New project allows connection to PostgreSQL using SQL Server drivers

Re:invent Coming in 2021, Babelfish is an AWS project which provides an endpoint for PostgreSQL that is compatible with Microsoft SQL Server, the idea being to enable porting an application without having to change the code.

The thinking behind Babelfish is that organisations have applications using SQL Server databases that they would love to migrate to PostgreSQL, but that the effort and risk involved in porting is such that they are locked in.

Why is AWS providing this? The idea is to attract new customers either to PostgreSQL-compatible Aurora, or to its PostgreSQL RDS (Relational Database Service).

Babelfish is currently in private preview for Aurora. It is is written in C and PL/pgSQL and will be released as open source in 2021, under the Apache 2.0 licence; it should work with any flavour of PostgreSQL. The name is a nod to Hitchhiker’s Guide to the Galaxy by Douglas Adams, in which the Babel Fish, “perhaps the oddest thing in the universe,” enables someone to understand any language by nesting in their ear.

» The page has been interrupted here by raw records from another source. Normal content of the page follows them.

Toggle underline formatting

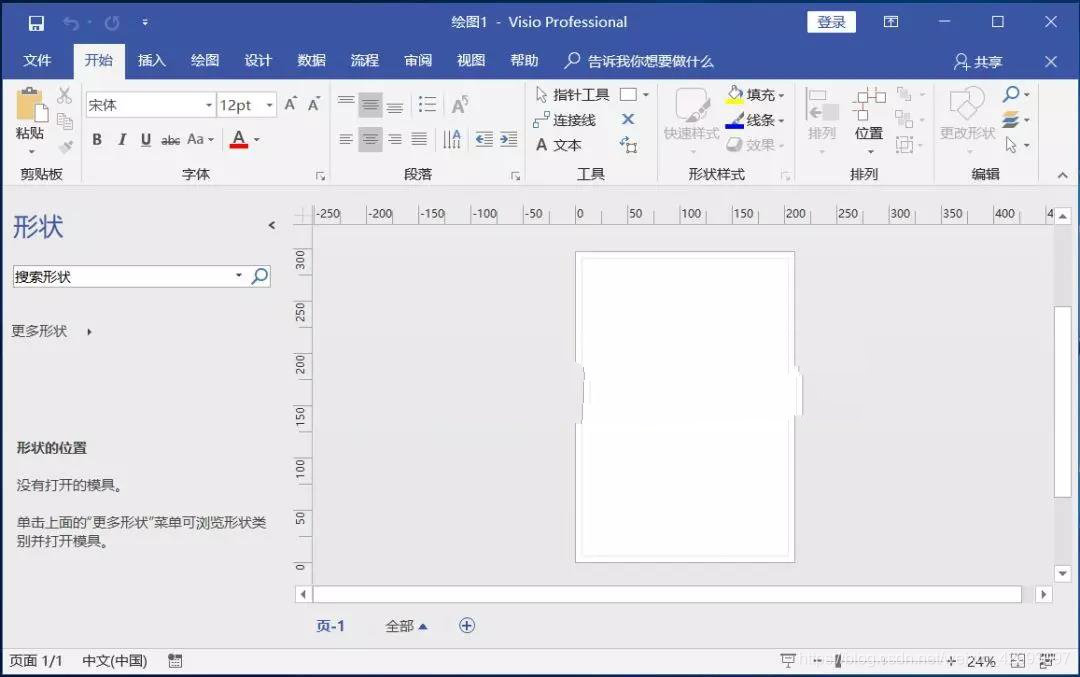(144, 140)
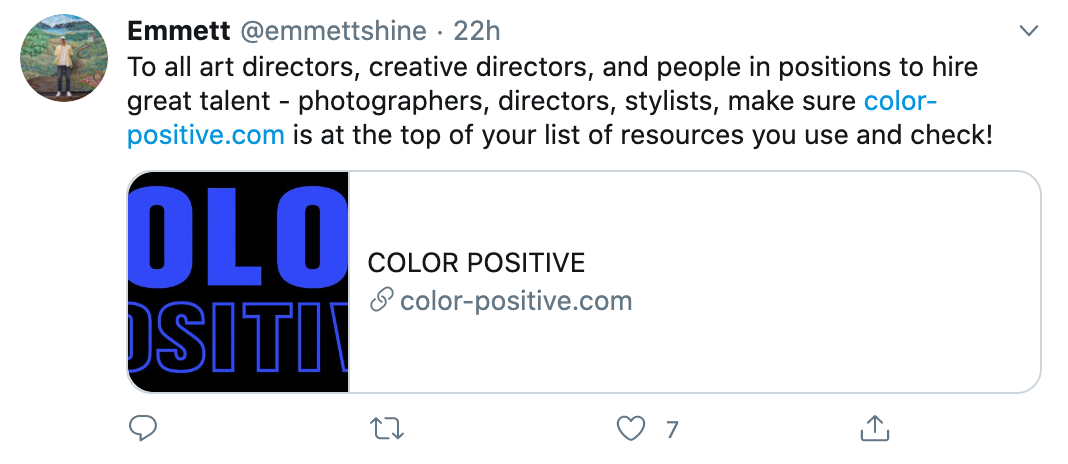Click the chain link icon in card

coord(381,300)
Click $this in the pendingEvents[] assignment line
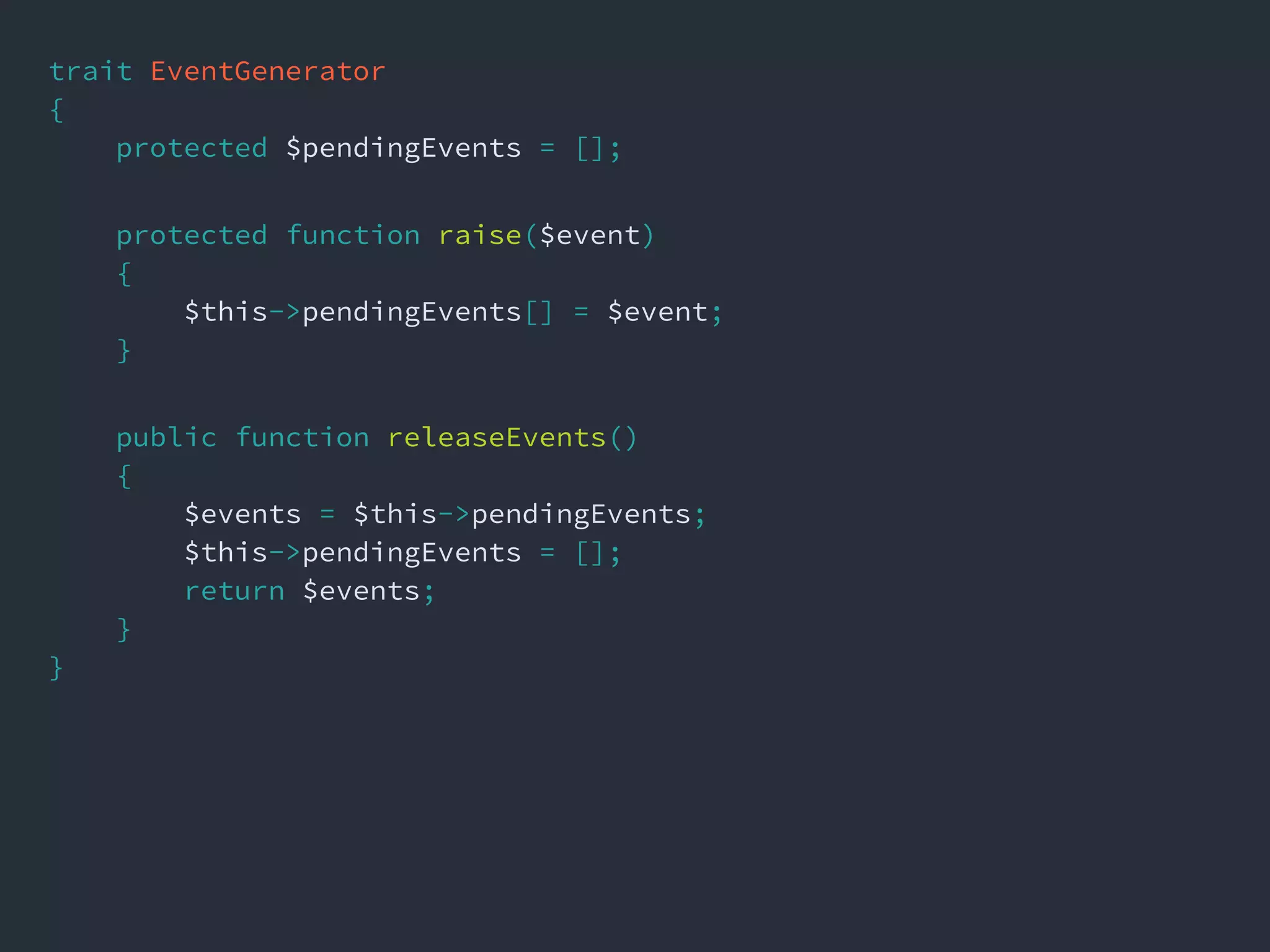The width and height of the screenshot is (1270, 952). [x=226, y=311]
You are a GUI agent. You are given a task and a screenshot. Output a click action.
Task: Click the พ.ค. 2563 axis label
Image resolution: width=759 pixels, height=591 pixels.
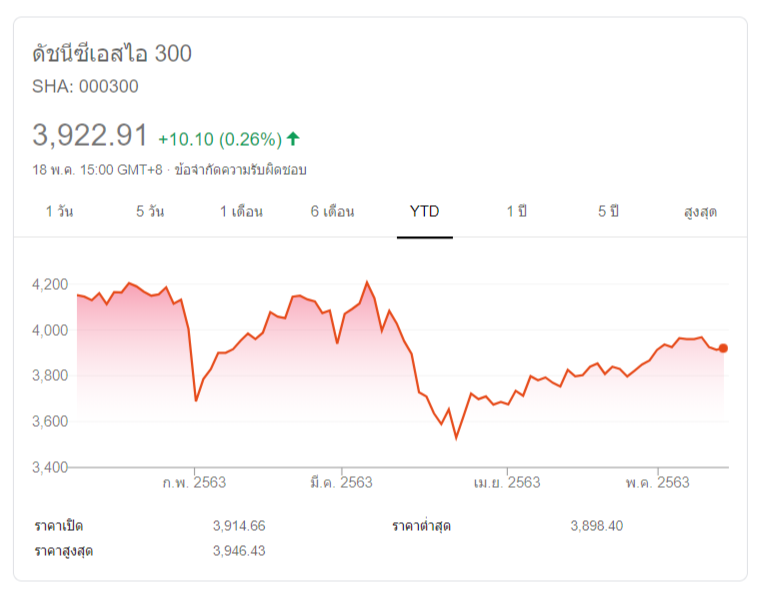tap(658, 483)
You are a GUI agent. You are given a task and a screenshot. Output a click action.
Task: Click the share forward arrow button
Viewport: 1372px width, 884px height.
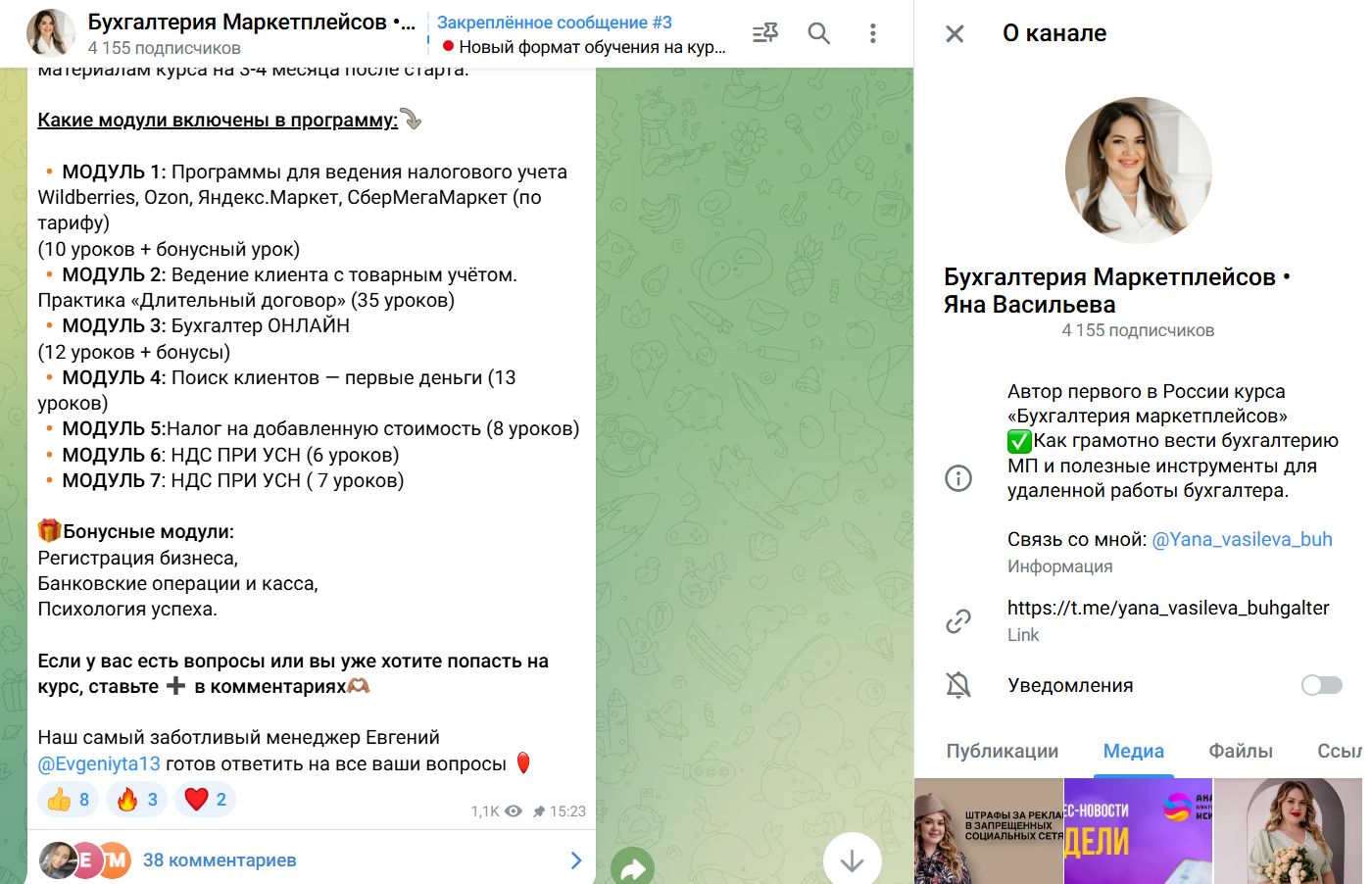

Babelfish was also a now-defunct precursor to Bing Translator owned by AltaVista/Yahoo!.

SQL Server is the third most popular database engine according to the DB-engines rankings, behind Oracle and MySQL but with almost double the score of PostgreSQL (Aurora is currently ranked 44th).

Some of that popularity though is because SQL Server exists as a capable but size-limited free DBMS in the form of SQL Server Express, as well as enterprise versions which are expensive to license.

Microsoft gears most of its developer documentation and examples to SQL Server which means that many projects start out using it, some of which will grow and end up requiring licences.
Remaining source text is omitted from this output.